■ Source records ■
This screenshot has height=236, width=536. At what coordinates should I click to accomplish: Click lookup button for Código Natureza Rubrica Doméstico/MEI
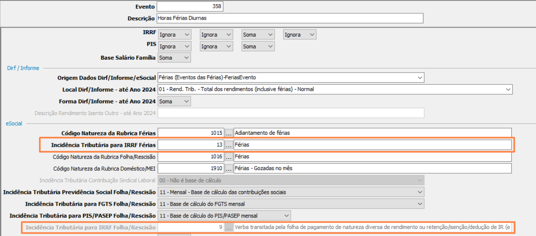(x=229, y=168)
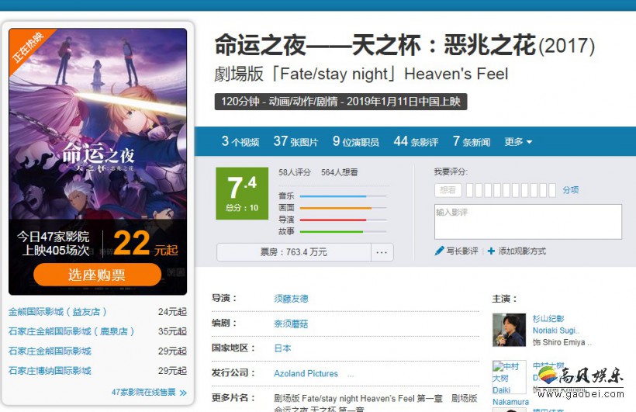Expand 分项 detailed rating options
Viewport: 636px width, 412px height.
tap(570, 190)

■ Work required ■
Return every record above exactly as written, but drop the pictures.

■ Output of the task ■
This screenshot has height=236, width=536. At what coordinates should I click to accomplish: Click lookup button for Código Natureza Rubrica Doméstico/MEI
(x=229, y=168)
Expand 分项 detailed rating options
Viewport: 636px width, 412px height.
tap(570, 190)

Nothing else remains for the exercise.